2015’s six finalists will test at Silverstone in late October, in F2, Mercedes DTM and McLaren GT3 machinery. Each also has access to a McLaren 650S road car for sighting laps. Interviews with the judging panel then follow.

The 2015 winner, who will be revealed at the Autosport Awards in London, receives £100,000, a McLaren F1 test drive, full BRDC membership and an Arai GP-6 RC carbon helmet.

Jack Aitken

Jack Aitken

Age: 20

2015: Third in Formula Renault Eurocup (3 wins), second in Formula Renault ALPS (4 wins)

Seven wins across two competitive FR2.0 championships are a strong return. Switching to Koiranen GP has unlocked the sort of performances that made Aitken a finalist back in 2013, and nobody has won more races in the category this season.

Ben Barnicoat

Ben Barnicoat

Age: 18

2015: Fifth in Formula Renault Eurocup (2 wins)

The Formula Renault Northern European Cup champion's rookie Eurocup campaign started strongly with second, but mechanical problems, mistakes and plain bad luck threatened to wreck his season. Back-to-back wins at the Nurburgring and Le Mans make him an outside title challenger going into the final round, too.

Ricky Collard

Ricky Collard

Age: 19

2015: Second in MSA Formula (6 wins)

Moving to the Arden squad for the first-ever MSA Formula campaign has fired Collard into the British Touring Car Championship support package's spotlight. His pace and ability to overtake have him right in the hunt for the inaugural title.

Jake Hughes

Jake Hughes

Age: 21

2015: Formula Renault ALPS championship leader (3 wins), Sixth in Formula Renault Eurocup (1 win)

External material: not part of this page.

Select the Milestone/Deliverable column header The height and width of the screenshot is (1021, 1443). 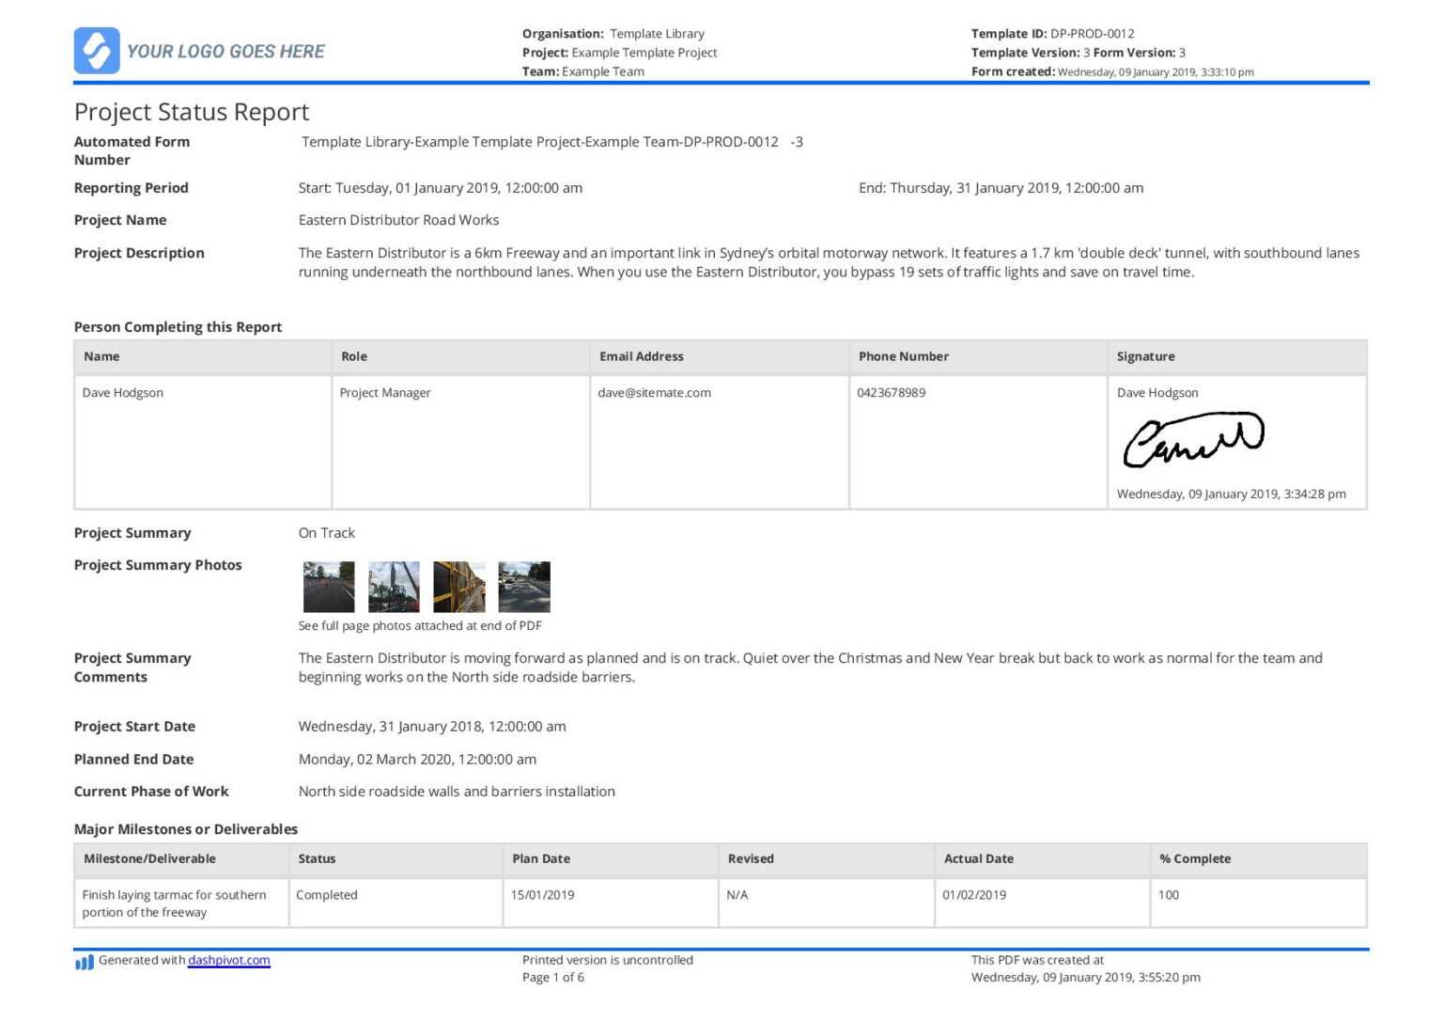(x=148, y=858)
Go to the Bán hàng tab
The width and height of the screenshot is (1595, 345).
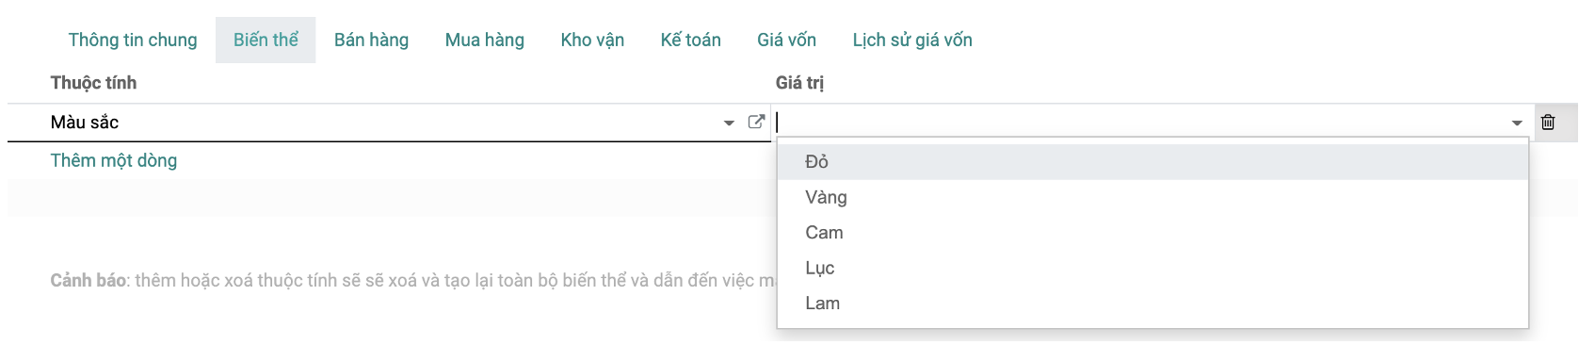point(371,40)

He leads the Formula Renault ALPS championship and has won in the more competitive Eurocup as well. His campaign in the latter has been hampered by misfortune, though his pace has often been without question.

Will Palmer

Will Palmer

Age: 18

2015: BRDC Formula 4 champion (12 wins)

The son of ex-Formula 1 driver, MSV owner and BRDC F4 founder Jonathan - and brother of GP2 champion and Lotus F1 reserve driver Jolyon - wrapped up the F4 title with a round to spare and winning a record-breaking 12 races along the way. A strong debut two-litre Renault performance, in the Eurocup at Silverstone, was also impressive.

Toby Sowery

Toby Sowery

Age: 19

2015: MRF Challenge champion, select MSA Formula outings

Despite limited opportunities this year, Sowery has shown frontrunning pace every time he has got in a car. After winning the India-based MRF Challenge in 2014/15, clinching the title in January, he has appeared occasionally in MSA Formula. Showing convincing speed and making the podium despite two switches of teams and a stop-start programme prove his ability.

All three partners – McLaren, Autosport, and the British Racing Drivers’ Club – are represented each year in the expert judging panel.

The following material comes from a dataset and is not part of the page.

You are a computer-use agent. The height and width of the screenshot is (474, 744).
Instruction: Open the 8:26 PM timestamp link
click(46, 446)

The judges usually consist of a mix of successful drivers, F1 technical expertise, experienced followers of the sport, and those with an overview of national-level motorsport.

The chairman of the judges this year is former F1 racer, 1992 world sportscar champion, and BRDC president Derek Warwick. Team boss and former GT racer Andrew Kirkaldy along with double British Touring Car champion Jason Plato join him on the driving expertise part of the panel.

McLaren's representative is Mark Williams, who brings a wealth of F1 technical experience, while veteran commentator Ian Titchmarsh has seen the finalists in action during the season and is a long-serving judge for the award.

Autosport features editor Scott Mitchell, who also monitors the progress of the finalists throughout the season, and Motorsport News editor Kevin Turner complete the team

The test drives are a crucial part of the McLaren Autosport BRDC Award. They take place at Silverstone, the home of the British Grand Prix, and the six finalists get their hands on three different cars.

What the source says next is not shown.